April Hunter’s husband, Kevin, has given her flowers on the same day every month for the past 12 years.
As in, every month for 12 years.
That’s 144 bunches of flowers. Or, if you consider the average bouquet contains 12 flowers, that’s roughly 1,728 flowers.
And that doesn’t include Valentine’s Day or other special occasions, which, by the way, he also honors with flowers.
“He’s just awesome like that,” his wife said.
It all started one night over a game of Bunco before the Ballentine couple — both USC students who met while working in Columbia — were married.
An older woman at the “ladies game night” began telling April about her husband of 20 years. Each month, on the couple’s wedding date, the husband gave his wife flowers. “That was just amazing to me,” April said.
April was so impressed she repeated the story to Kevin, not thinking he’d take the tale of that 20-year love story to heart.
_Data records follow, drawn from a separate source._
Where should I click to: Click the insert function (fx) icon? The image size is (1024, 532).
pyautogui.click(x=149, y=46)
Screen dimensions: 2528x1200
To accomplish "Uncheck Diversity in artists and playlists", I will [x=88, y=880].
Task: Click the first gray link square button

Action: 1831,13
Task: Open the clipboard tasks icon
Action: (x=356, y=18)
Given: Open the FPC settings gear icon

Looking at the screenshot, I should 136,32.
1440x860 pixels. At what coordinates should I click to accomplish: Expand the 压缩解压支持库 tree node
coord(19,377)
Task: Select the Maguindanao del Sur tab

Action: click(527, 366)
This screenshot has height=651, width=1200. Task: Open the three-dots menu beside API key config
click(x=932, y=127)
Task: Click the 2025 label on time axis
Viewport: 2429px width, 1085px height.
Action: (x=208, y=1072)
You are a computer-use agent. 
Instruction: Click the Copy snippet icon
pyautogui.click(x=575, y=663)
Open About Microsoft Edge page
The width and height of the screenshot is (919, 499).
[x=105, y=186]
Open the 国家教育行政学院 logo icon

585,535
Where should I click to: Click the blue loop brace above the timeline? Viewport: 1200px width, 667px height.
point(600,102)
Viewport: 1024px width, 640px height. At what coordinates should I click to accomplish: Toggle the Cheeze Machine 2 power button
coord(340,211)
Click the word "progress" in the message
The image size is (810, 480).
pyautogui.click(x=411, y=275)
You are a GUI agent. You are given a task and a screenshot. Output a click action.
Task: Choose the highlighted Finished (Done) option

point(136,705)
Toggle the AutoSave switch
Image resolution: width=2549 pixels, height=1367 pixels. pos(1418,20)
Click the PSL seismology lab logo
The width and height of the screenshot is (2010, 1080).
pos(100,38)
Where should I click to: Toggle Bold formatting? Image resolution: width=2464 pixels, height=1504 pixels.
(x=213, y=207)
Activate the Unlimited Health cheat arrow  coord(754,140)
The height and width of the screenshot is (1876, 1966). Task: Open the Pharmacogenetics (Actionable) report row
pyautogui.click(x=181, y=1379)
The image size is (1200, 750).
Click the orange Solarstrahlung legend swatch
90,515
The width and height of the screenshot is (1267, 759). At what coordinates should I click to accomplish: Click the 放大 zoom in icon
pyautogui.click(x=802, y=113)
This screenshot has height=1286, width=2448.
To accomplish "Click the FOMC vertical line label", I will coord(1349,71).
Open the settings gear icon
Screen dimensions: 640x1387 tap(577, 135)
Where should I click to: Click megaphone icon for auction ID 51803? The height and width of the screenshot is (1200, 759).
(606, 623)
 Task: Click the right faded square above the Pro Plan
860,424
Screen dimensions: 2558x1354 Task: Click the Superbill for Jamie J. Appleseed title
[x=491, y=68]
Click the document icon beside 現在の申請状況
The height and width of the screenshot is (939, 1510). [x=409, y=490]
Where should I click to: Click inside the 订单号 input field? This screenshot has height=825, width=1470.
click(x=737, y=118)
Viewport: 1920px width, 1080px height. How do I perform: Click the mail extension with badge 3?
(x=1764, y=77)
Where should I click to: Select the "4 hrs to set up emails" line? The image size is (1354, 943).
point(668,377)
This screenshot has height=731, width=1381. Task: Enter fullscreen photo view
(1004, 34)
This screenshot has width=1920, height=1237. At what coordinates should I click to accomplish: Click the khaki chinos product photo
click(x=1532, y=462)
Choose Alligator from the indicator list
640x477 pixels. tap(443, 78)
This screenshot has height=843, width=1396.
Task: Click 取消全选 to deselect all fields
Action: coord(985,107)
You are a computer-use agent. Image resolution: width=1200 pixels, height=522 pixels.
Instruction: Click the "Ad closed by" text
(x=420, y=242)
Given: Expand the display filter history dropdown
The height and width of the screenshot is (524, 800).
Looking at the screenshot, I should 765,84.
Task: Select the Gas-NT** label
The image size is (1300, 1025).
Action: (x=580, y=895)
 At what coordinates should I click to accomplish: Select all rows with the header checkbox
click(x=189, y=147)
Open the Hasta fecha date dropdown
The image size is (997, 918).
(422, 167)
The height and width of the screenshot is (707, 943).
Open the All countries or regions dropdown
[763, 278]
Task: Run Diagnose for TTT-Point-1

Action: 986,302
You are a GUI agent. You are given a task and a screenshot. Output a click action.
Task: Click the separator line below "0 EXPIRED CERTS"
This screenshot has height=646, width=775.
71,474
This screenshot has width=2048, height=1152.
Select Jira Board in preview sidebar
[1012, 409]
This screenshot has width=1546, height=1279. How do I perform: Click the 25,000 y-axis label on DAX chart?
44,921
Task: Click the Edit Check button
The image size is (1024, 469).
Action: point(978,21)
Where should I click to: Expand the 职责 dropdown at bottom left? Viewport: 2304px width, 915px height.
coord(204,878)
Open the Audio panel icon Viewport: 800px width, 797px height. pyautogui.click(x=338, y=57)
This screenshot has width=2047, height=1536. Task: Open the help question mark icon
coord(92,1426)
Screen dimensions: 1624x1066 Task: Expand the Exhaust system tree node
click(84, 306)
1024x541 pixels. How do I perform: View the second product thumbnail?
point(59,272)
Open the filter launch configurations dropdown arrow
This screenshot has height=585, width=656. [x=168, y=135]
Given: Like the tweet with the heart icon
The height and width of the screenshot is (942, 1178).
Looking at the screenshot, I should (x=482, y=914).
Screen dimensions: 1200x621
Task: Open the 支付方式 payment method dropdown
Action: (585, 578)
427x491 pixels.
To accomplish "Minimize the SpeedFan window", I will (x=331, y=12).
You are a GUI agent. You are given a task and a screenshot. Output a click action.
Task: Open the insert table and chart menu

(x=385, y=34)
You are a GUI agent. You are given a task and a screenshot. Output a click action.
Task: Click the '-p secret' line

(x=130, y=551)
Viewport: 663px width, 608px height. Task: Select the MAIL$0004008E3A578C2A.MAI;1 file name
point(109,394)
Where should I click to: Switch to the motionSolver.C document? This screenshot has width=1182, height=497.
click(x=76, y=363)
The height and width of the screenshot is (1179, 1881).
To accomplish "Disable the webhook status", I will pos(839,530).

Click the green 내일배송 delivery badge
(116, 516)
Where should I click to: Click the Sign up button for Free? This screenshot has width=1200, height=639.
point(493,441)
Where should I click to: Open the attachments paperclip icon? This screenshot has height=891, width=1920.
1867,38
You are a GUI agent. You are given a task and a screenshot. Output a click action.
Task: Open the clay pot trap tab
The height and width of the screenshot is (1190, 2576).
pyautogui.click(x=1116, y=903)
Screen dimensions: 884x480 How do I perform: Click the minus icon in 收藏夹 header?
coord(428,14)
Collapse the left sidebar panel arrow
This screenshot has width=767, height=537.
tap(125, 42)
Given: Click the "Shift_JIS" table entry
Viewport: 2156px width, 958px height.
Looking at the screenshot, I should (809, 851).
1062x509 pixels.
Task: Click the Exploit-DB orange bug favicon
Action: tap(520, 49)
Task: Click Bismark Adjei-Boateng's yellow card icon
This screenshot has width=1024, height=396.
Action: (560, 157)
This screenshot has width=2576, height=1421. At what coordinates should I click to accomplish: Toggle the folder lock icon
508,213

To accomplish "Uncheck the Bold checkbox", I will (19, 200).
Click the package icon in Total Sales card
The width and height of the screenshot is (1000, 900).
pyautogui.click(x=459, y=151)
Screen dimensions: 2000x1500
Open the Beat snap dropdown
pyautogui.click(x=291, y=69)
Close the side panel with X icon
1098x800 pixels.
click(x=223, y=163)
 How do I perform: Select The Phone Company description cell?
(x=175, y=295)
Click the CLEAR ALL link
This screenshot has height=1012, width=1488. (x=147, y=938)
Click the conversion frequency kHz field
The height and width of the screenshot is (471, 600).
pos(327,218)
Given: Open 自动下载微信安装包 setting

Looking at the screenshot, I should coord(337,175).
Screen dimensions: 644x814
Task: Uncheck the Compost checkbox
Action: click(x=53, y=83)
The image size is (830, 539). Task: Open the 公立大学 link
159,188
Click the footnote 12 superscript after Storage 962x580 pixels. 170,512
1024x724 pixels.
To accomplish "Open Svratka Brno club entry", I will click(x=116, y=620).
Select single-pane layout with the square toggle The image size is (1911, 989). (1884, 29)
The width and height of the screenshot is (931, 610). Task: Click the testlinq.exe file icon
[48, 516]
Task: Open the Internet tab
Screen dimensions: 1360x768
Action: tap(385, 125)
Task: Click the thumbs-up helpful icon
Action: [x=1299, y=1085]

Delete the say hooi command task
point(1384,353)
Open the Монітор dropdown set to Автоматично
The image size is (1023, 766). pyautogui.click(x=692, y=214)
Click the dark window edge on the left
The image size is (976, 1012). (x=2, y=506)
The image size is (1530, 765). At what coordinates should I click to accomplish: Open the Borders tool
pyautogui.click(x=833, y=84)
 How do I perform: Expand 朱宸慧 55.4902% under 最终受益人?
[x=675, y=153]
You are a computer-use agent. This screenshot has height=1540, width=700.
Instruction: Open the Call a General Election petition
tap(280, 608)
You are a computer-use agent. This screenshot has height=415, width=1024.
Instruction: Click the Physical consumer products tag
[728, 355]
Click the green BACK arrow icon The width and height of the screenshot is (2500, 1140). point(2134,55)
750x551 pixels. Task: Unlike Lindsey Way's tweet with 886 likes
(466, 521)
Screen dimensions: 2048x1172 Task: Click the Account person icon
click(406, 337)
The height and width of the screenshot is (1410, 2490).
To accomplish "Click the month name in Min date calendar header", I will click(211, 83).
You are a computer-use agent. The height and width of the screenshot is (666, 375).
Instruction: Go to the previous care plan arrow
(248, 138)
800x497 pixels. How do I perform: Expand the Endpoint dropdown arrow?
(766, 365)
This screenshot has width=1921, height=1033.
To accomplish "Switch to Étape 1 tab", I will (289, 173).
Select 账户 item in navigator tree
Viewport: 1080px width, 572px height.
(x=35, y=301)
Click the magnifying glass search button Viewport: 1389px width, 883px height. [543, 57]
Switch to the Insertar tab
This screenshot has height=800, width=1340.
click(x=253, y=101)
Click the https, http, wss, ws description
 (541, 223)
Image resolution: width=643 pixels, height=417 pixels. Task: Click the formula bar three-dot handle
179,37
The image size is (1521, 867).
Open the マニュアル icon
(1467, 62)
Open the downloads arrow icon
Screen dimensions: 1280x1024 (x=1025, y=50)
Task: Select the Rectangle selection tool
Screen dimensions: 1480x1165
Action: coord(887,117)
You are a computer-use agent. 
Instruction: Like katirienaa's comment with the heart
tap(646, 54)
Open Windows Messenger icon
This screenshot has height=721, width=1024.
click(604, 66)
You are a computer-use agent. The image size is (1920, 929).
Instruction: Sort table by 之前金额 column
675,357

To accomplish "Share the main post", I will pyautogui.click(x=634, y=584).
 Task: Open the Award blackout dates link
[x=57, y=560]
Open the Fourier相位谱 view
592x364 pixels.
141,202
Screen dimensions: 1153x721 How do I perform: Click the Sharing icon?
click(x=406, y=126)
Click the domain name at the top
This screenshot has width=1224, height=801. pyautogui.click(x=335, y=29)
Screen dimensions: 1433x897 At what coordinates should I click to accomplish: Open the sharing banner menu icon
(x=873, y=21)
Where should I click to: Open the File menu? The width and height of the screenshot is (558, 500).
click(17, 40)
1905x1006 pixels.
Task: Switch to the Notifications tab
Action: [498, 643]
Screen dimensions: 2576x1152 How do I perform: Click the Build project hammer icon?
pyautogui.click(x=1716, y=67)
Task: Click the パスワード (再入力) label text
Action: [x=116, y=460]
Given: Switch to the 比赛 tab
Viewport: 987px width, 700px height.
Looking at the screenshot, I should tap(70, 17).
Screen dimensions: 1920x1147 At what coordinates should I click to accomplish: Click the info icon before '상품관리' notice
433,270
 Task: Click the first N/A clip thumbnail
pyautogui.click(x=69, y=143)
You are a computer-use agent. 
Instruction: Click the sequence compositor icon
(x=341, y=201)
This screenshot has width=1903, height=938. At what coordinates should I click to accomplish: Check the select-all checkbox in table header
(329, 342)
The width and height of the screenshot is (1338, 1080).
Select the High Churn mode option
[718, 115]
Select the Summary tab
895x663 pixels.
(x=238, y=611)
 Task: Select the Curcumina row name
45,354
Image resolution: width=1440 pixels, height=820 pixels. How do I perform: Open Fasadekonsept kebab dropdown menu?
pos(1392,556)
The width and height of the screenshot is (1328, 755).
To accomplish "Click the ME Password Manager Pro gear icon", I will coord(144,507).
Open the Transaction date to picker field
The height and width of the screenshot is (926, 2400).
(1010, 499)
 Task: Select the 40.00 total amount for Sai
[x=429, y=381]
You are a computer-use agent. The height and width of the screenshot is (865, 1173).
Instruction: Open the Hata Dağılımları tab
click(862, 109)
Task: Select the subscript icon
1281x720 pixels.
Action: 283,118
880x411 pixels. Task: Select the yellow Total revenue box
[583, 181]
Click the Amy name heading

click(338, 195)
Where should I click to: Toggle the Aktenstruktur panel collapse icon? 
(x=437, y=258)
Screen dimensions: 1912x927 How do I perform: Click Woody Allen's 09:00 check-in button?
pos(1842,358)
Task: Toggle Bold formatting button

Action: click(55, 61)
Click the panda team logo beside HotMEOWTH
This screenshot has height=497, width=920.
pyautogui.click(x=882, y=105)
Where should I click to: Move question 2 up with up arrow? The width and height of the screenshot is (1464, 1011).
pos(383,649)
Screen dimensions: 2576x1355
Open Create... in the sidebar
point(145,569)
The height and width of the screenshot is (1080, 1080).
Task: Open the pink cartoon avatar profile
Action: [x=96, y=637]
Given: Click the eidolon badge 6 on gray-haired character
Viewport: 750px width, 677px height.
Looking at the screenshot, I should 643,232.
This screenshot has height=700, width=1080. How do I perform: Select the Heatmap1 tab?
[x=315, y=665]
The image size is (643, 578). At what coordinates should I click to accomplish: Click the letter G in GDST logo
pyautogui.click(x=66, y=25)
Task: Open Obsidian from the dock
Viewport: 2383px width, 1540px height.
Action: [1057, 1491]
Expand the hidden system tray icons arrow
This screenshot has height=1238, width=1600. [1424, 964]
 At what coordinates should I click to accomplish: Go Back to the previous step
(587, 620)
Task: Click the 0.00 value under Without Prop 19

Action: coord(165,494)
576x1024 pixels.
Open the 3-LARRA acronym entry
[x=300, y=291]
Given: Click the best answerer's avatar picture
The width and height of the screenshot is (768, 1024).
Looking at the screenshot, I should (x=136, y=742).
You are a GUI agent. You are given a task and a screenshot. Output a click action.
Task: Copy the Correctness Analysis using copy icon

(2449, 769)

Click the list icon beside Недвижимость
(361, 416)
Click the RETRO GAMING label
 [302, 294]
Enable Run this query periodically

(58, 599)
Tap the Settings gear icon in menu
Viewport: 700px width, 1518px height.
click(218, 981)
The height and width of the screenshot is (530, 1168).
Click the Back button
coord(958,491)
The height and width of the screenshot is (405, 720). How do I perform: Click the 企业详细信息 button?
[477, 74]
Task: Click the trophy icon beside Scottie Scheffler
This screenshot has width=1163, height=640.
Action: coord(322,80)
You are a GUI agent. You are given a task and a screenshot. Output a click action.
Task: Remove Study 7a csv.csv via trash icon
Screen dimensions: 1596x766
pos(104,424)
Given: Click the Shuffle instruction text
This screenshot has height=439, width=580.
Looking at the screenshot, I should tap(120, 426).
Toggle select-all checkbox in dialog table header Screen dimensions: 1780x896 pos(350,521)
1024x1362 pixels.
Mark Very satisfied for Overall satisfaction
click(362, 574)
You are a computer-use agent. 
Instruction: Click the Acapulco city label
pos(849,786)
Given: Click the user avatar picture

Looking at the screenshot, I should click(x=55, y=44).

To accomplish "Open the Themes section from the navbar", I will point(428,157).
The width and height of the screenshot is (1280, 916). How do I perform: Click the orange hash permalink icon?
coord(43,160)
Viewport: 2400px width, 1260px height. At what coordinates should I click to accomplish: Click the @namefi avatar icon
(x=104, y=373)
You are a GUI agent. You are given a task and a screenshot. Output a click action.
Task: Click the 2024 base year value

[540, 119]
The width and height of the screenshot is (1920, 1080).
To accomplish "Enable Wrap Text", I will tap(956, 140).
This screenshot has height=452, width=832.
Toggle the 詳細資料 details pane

Almost a year later, April and Kevin were married in an outdoor ceremony on Sept. 25 at Lake Murray. And exactly one month later, to the day, the first bouquet showed up.
“I was so surprised,” April said. “I had no idea he’d even remembered.”
And every month since, on or around the 25th, Kevin has managed to send his wife flowers.
“It started as a sort of ‘Let me see if I can make this happen,’” Kevin said. “Throughout the years I’ve been able to keep it going.”
There have been roses, carnations and calla lilies, and even plants for the couple’s yard. They’ve been as simple as a bouquet picked up from the local grocery for a few dollars to the elegant — a dozen roses purchased from the florist.
But no matter what the cost, the flowers, Kevin said, have been a way for the couple to stay connected, especially in the early years when both were busy building businesses of their own, and Kevin traveled a lot.
“I’ve ordered from Tokyo, from Spain, and just about every state in the U.S.,” said Kevin, who has set up the monthly flower delivery as an appointment in Outlook.
He even managed to produce a bouquet when the couple found themselves “out in the middle of nowhere” while vacationing in Australia.
“But he’s always been like that,” April said. “Even when I was in school he would leave a rose or a little note on my car window or leave flowers on my door step.”
And while the flowers have won big points with his wife, they haven’t always gone over so well with his buddies.
“They’ve said, ‘Dude, you’re making us look bad,’” Kevin said, laughing. “But secretly they think it’s cool. Privately, they’ve all said, ‘Man, that’s awesome.’”
For April, now a busy mother of two, the flowers have meant the world to her, though she said she never wants to take Kevin or the flowers for granted.
“He has made it a priority to remember and that means a lot to me,” she said.
For Kevin, who recently got his son, Grant, in the act when he had the 5-year-old make the monthly deliver — s a bouquet of tiny daisies — it’s all about setting an example.
“I hope someday he does it for the special someone in his life,” Kevin said.